Tokyo show: Honda NSX returns

Honda confirms an onslaught of new performance cars at Tokyo, with new NSX and Civic Type-R among the models

Honda EV-STER

Honda is set to make a resounding return to the performance car market. After years in the ‘white-goods’ wilderness it seemed to have fallen into, new Honda President, Takanobu Ito insists ‘sportiness’ is right back on Honda's main agenda.
 
One of Takanobu’s first decisions in late 2009 was to task his design team with creating a successor to the legendary NSX supercar, a car on whose chassis development he worked on in the 1990s. Known internally as the 'Super Sports Car', Honda showed a teaser image of it during a pre-Tokyo show presentation at the Motegi test track, before later confirming a concept will be shown at the Detroit motor show in January 2012.

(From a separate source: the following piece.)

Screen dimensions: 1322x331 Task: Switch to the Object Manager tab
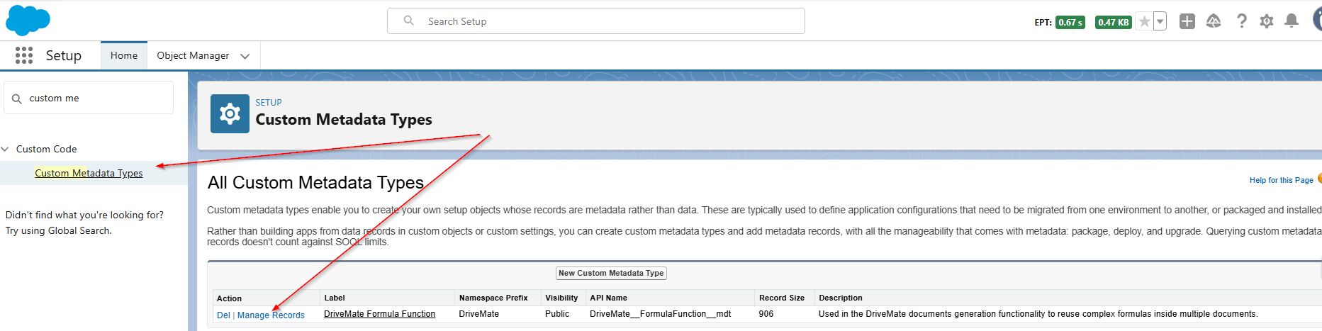[193, 55]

Details are still a little hazy, but it looks like the car is going to be based around the company's very clever new SH-AWD system. It’s a new hybrid drivetrain that links a front-mounted 3.5-litre, 300bhp direct-injection V6 petrol engine (delivering its power to the front wheels via a six-speed twin-clutch gearbox) with two 20KW electric motors operating on each of the rear wheels and a third 30KW electric motor acting directly on the front axle. Thanks to clever on-board electronics, each motor can be operated independently, allowing a degree of torque vectoring to sharpen the dynamics. Expect more news on a ‘new NSX’ at Detroit.

Meanwhile, this week’s Tokyo motor show has yielded two new concepts. The EV-STER is a compact, electric-powered roadster that’s effectively a modern-day Beat kei-car (and is sadly unlikely to make it to Europe once production starts), while the AC-X is a hybrid GT. Both feature Honda's radical TLS (twin lever steering), which the company admits testing for real on its F1 car at Suzuka a few years ago. It proved to be a great success, enabling drivers to lap a remarkable 3.3sec quicker than they did in identical cars fitted with a conventional steering wheel.

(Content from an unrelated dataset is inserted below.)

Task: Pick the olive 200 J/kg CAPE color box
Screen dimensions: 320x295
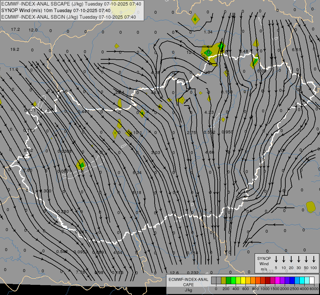Action: click(x=224, y=280)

Back in the real world, Honda’s confirmed to evo that the UK will once again see Type-R models, and it’s currently working on at least two variants. The first will be a new Civic Type-R, which should arrive in 2012. No word yet on its powerplant, but everything from turbo petrols to hybrid drivetrains have been mooted after emissions regulations killed off the naturally aspirated VTEC-powered Type-R in 2010.